Without the images, write out the entries word for word.

==== Records for the exercise ====

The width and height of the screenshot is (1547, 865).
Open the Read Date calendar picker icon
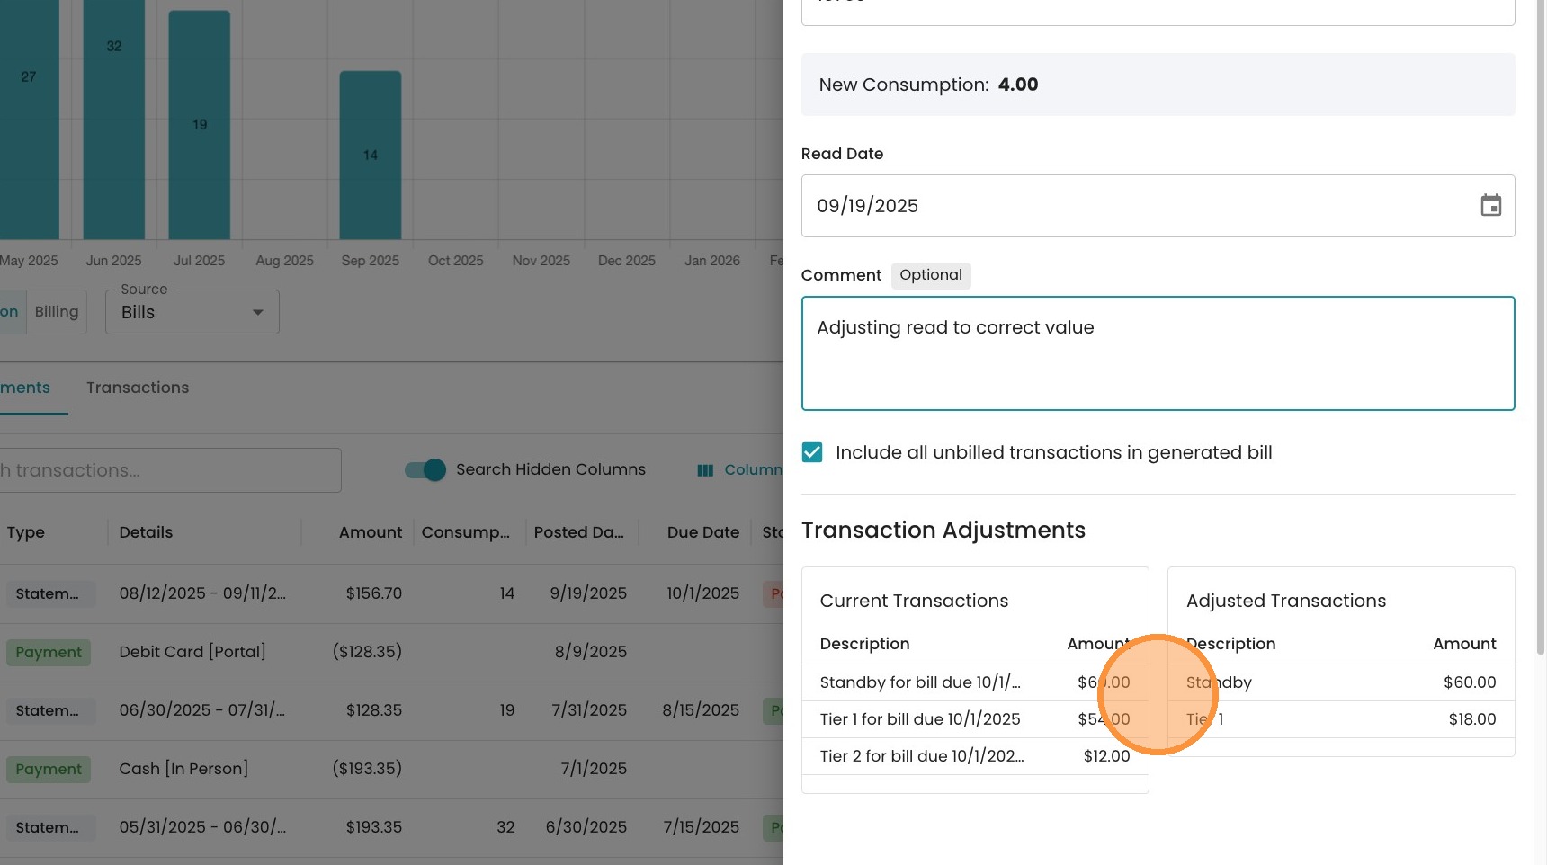1490,206
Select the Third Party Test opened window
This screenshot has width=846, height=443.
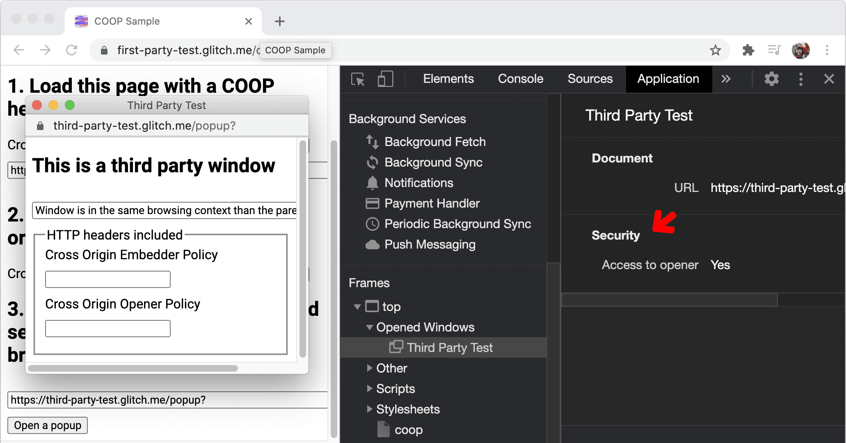(448, 348)
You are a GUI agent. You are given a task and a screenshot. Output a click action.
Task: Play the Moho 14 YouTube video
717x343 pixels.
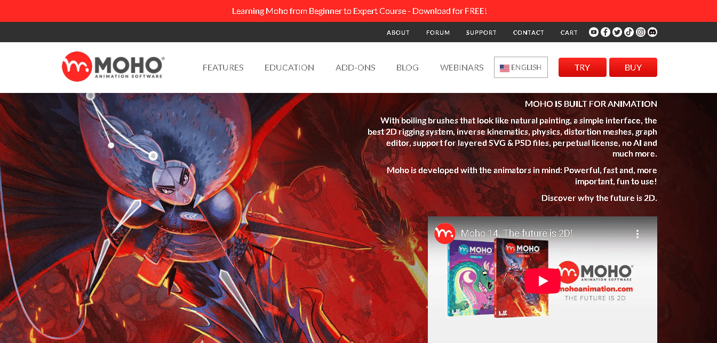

====

* _Response for this exercise_:
The width and height of the screenshot is (1547, 865).
Open the Read Date calendar picker icon
1490,206
Select the Third Party Test opened window
This screenshot has width=846, height=443.
(448, 348)
You are a GUI agent. You are given a task and a screenshot. Output a click action.
Task: Play the Moho 14 YouTube video
717x343 pixels.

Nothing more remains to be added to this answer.